今日は、「午前十時の映画祭」の第三弾ということで、妻と一緒に「情婦」を見てきた。

最近、家族で映画館まで足を運びたくなるような作品がなかなか見当たらず、ちょっと困っていたのだが、1957年制作の白黒映画とはいえ、この名作ならミステリイ好き(?)の娘にもピッタリ。そう思って先日の夕食のときに恐る恐る提案してみたものの、あいにく娘からは期末試験が近いという理由であっさり却下されてしまい、結局、夫婦二人での鑑賞となった。

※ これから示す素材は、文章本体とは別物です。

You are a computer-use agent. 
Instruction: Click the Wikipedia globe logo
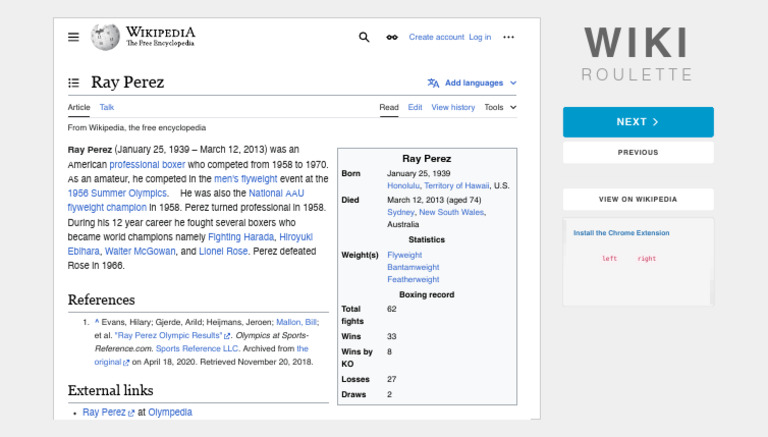click(105, 37)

俺にとっては、これまでTVやビデオ、DVDで何度となく拝見させて頂いた作品であるが、妻は今回が初めてということで、タイロン・パワーのいかがわしさや、ディートリッヒによる大胆な○○○○から、最後のオチに気付かれてしまうのではないかと、ちょっとヒアヒアしながら見ていたのだが、見終わってみればそんな心配は全く無用であり、彼女もとても満足してくれた。

まあ、今さら俺がビリー・ワイルダーの脚本・演出の巧みさを指摘してみても仕方ないのだが、老弁護士と口やかましい看護師との“和解”を挿入することにより、悲劇的な結末の後味をほんのり和らげるあたりの手際の良さはまさに職人技の極みであり、妻も言うとおり、三谷幸喜とはまだまだ相当のレベルの差がありそうである。

ということで、本作でもディートリッヒの“ドイツ訛り”がトリックの重要なポイントになっているのだが、英語オンチの哀しさで、その違いが全く聞き分けられないのがとても口惜しい。俺がキューブリックの「博士の異常な愛情(1964年)」をいまいち好きになれないのも、そんなところに原因があるのかもしれません。